With a list like that, the commission could assess and strategize. But without one, and short on resources more generally, it’s a constant grind between the impending demolition crisis of the day and long-term policy goals, pushing for more tax incentive programs or discussions around the zoning code.
Gregory Tung, co-founding principal of San Francisco-based urban design firm Freedman, Tung and Sasaki, said the Toll Brothers tower raised concerns. Toll, after initially proposing a 16-story tower, updated their proposal nearly doubling its height to 29 stories. Most buildings on the block are three or four stories tall.
“Once you put in 29 stories, it becomes kind of canyon-like,” he told Billy Penn; construction could change wind impacts, and of course sunlight access.
Even with an influx of new residents, the potential benefits on retail likely wouldn’t be tremendous, With high-rise towers, the retail gains “of having a residential population benefit mainly restaurants, cafes, convenience stores, dry cleaners,” he explained. “When it comes to things like furnishings and jewelry, those purchases are more discretionary. Impacts will be incremental.”
Grossi is convinced that with the range of businesses and on-hand services, Jewelers Row is an asset to the city. He called it a true “makerspace,” somewhat jokingly, somewhat not. Isn’t that what the kids are calling workshops with skilled craftspeople on deck these days? Jewelers Row has been that, even as printing and engraving shops preceded the gems. “There’s no reason it can’t continue to do that even if the occupants change,” said Grossi. “There are some arguing that the jewelry trade doesn’t have value anymore, ergo, the block doesn’t have value anymore. That’s too convenient.”
Rich Goldberg, the owner of Safian & Rudolph and a board member of the Jewelers Row Association, considers himself pro-preservation and a fan of the alliance. He stood and asked me to walk to the window, which faces the buildings that would be lost, so he can really show me how sees the architecture. On the corner at 700 Sansom St. sits an original rowhouse from that first 1799 block. It’s modest and lovely. “If they touch that, I’d be furious,” he said. That’s the only historic building he sees.
With a number of high-profile developments coming nearby, including the Gallery farther north and the luxury apartments coming to the Curtis Center across the street, he smiles as he explained that he sees a possible renaissance for district. Without the tower, “20, 30 years from now people are going to say, well wouldn’t that have [brought] development to Jewelers Row to help sustain it?”
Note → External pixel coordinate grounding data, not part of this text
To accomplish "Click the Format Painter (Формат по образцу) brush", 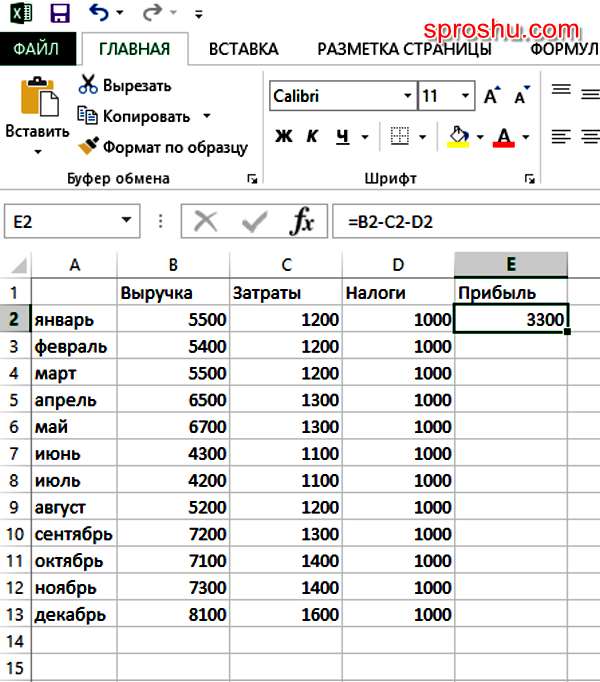I will [88, 147].
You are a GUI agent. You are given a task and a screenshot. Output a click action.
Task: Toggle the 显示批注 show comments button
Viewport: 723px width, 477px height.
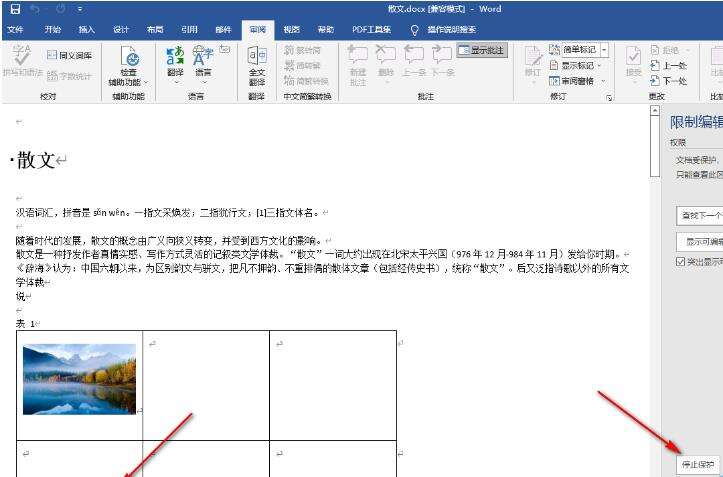482,49
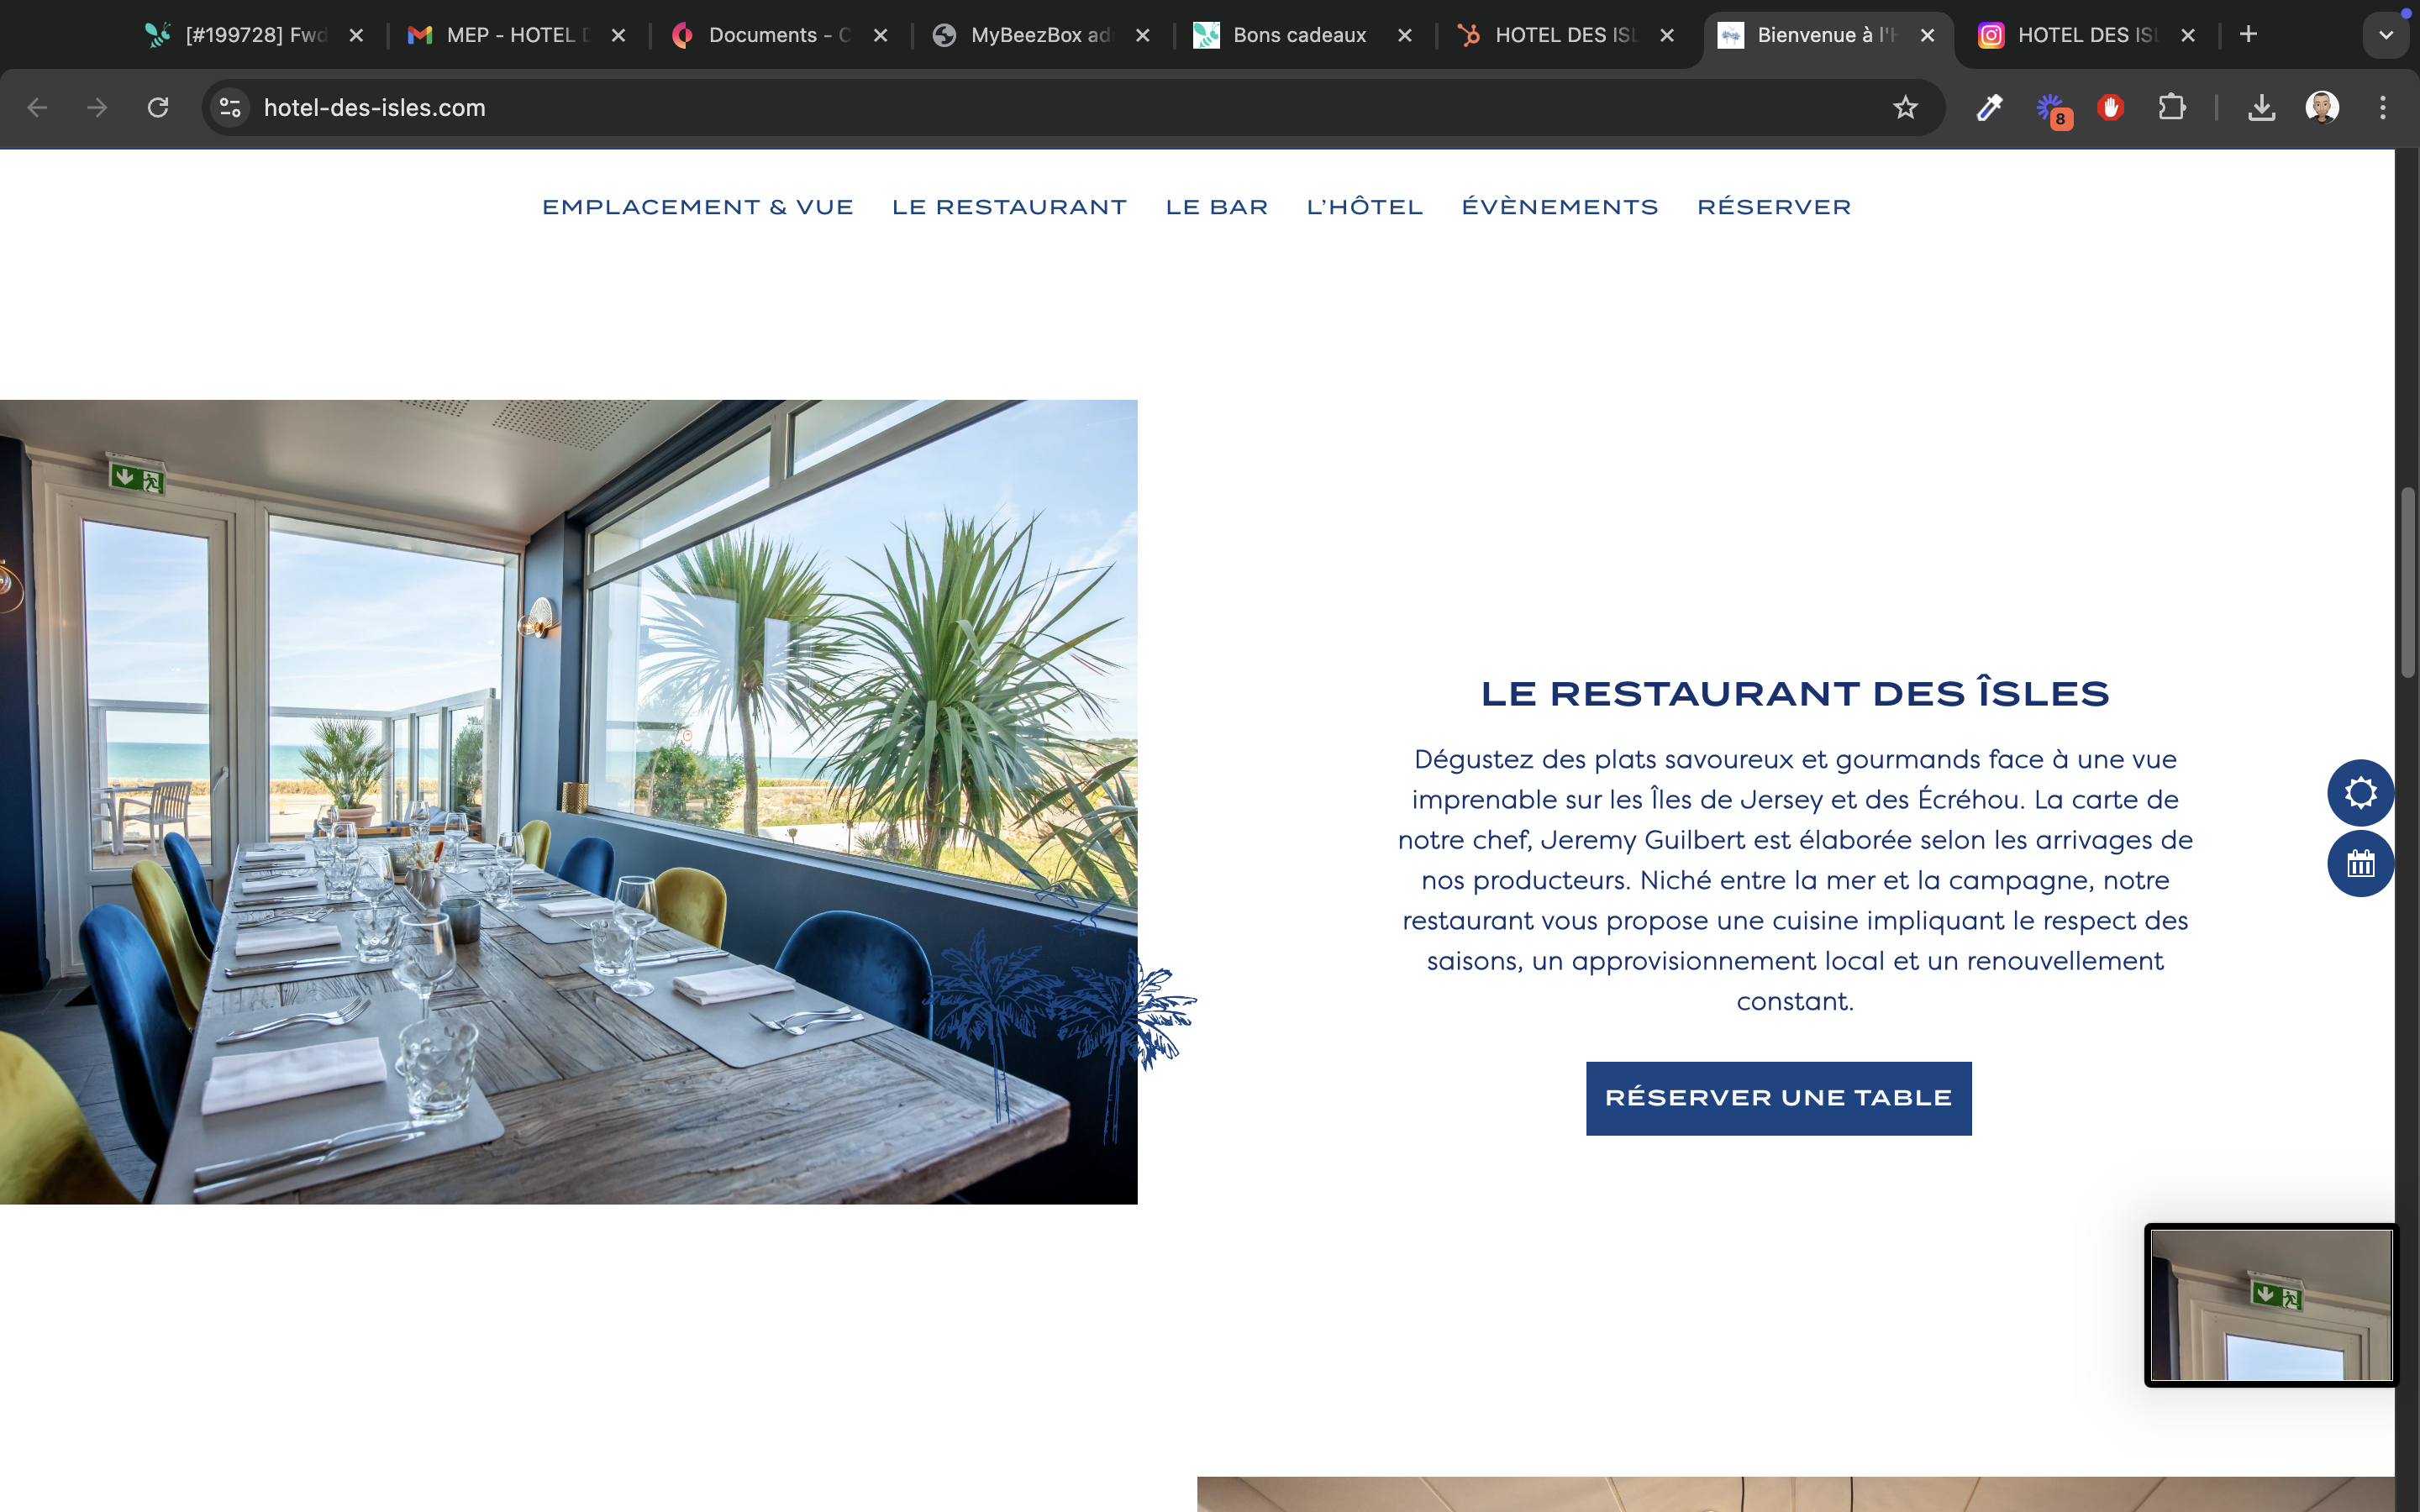Open LE RESTAURANT in the navigation menu
This screenshot has height=1512, width=2420.
point(1009,207)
While Toll has said they will aim to maintain the block’s character, they haven’t committed to keeping the façades, as Kenney has asked Toll to do. Goldberg said Toll gave word to the association that preserving the façades was physically impossible. But the developers shared, he adds, that the first few floors would be brick and higher stories would be set 15 feet back to mitigate shadowing.
Goldberg welcomes the project. “I think the preservation alliance has their work cut out for them,” he said. “If they think there’s other historic buildings on the street, now’s the time.”
Pupo doesn’t want to discuss the sale. “I’m 65 years old, so I’m looking to move on,” he offers as explanation. He mentioned he’s done with radiation for his cancer, but doesn’t want to discuss his illness further. Move on how, though? Retire?
“I don’t know what it means but I need to find the next step,” he said. “I like the business but there’s no business. Might as well start finding it now while I have time.”